The tools "shed light on an unexpected and previously unknown period of hominin behavior and can tell us a lot about cognitive development in our ancestors that we can't understand from fossils alone," added lead author Sonia Harmand.
Hominins are a group of species that includes modern humans (Homo sapiens) and our closest evolutionary ancestors. It has long been believed that our relatives in the genus Homo were the first to craft stone tools, but now it appears that other, earlier species of hominin - the equivalent of distant cousins - may have been the brains behind the operation.
Although the toolmakers' identity remains unknown, the researchers suspect the hominin Kenyanthropus platytops could be the culprit. Back in 1999, the skull of a 3.3-million-year-old K. platyops was found about a kilometer from the Kenyan tool site, along with a tooth and piece of skull bone only a few hundred meters away. (Scroll to read on...)
However, the family tree of modern humans is complex, and scientists have yet to figure out exactly how K. platyops relates to other hominin species.
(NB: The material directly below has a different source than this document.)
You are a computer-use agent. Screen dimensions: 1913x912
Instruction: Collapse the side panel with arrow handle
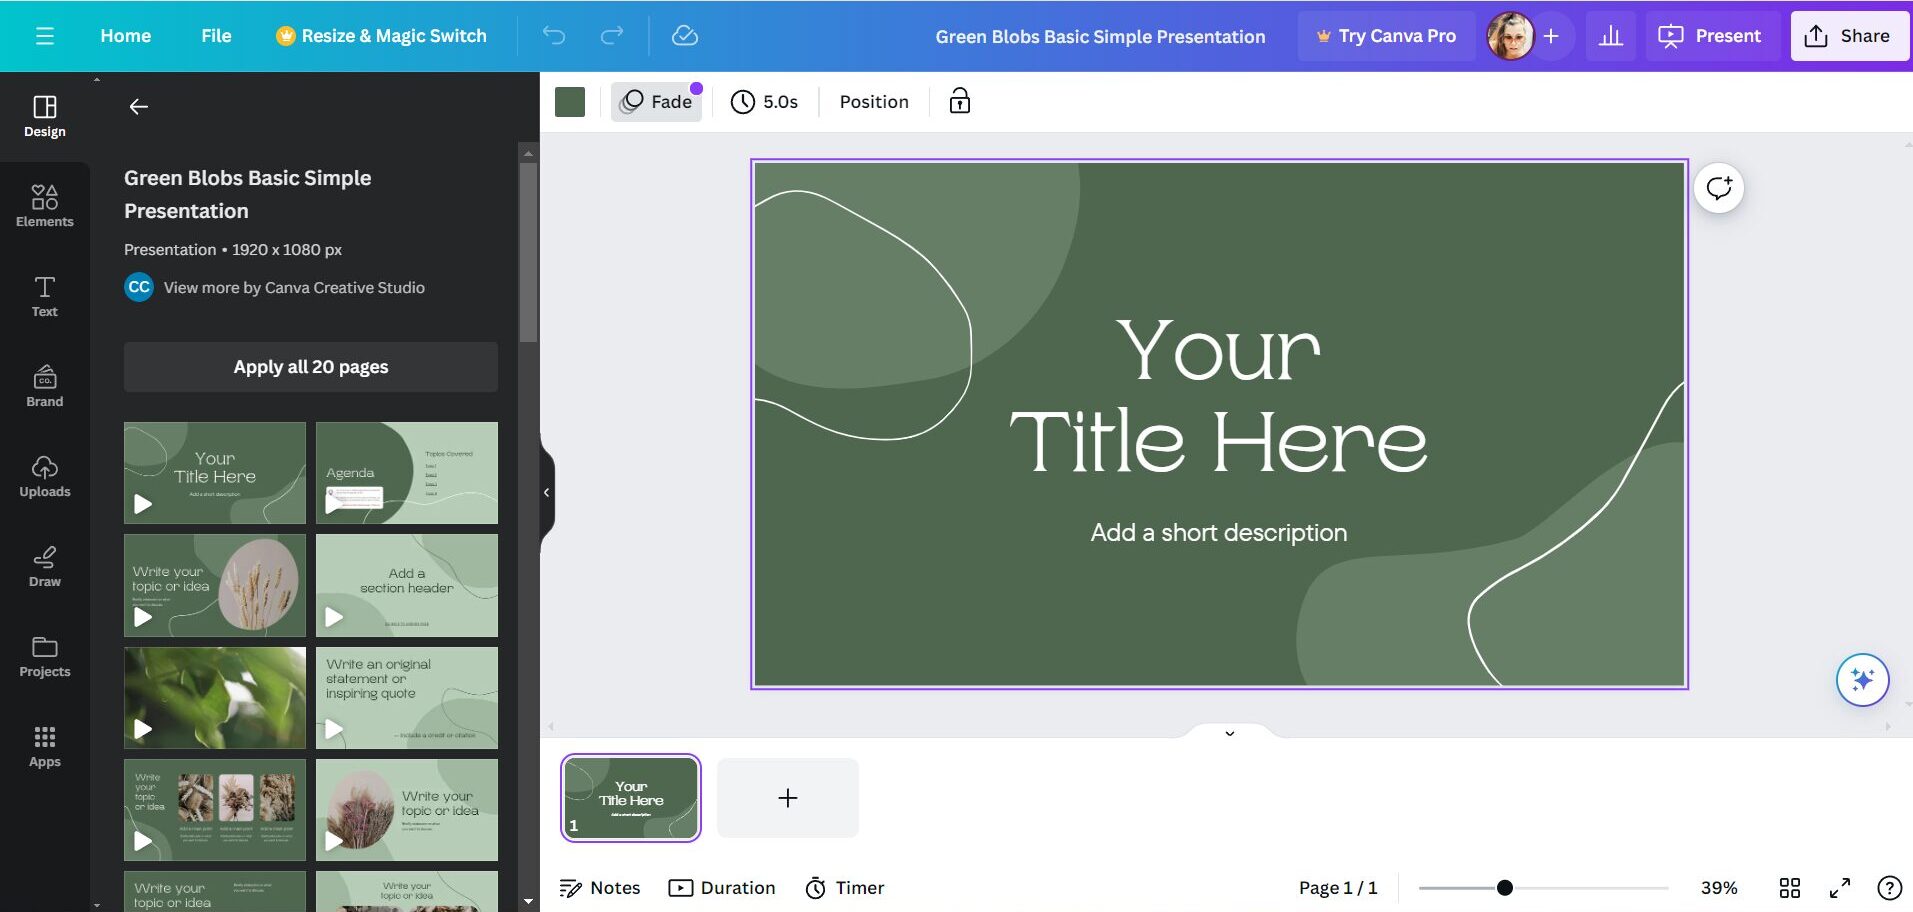[x=546, y=492]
What they do know is that Kenyanthropus predates the earliest known Homo species by roughly half a million years, and could have made the tools. Also, another species from the same era, such as Australopithecus afarensis or an as-yet undiscovered early type of Homo, could be the toolmakers.
Regardless, the tools mark "a new beginning to the known archaeological record," the researchers wrote in their study.
So what were these stone tools used for anyhow?
While anthropologists thought human ancestors banged rocks together to make sharp-edged stones - better for cutting meat off animal carcasses - the size and markings of the newly discovered tools "suggest they were doing something different as well, especially if they were in a more wooded environment with access to various plant resources," said paper co-author Jason Lewis of the Turkana Basin Institute and Rutgers.
The researchers think the tools could have been used for breaking open nuts or tubers, bashing open dead logs to get at insects inside, or something else entirely.
"The capabilities of our ancestors and the environmental forces leading to early stone technology are a great scientific mystery," added Richard Potts, director of the Human Origins Program at the Smithsonian's National Museum of Natural History, who was not involved in the research. The newly dated tools "begin to lift the veil on that mystery, at an earlier time than expected," he said.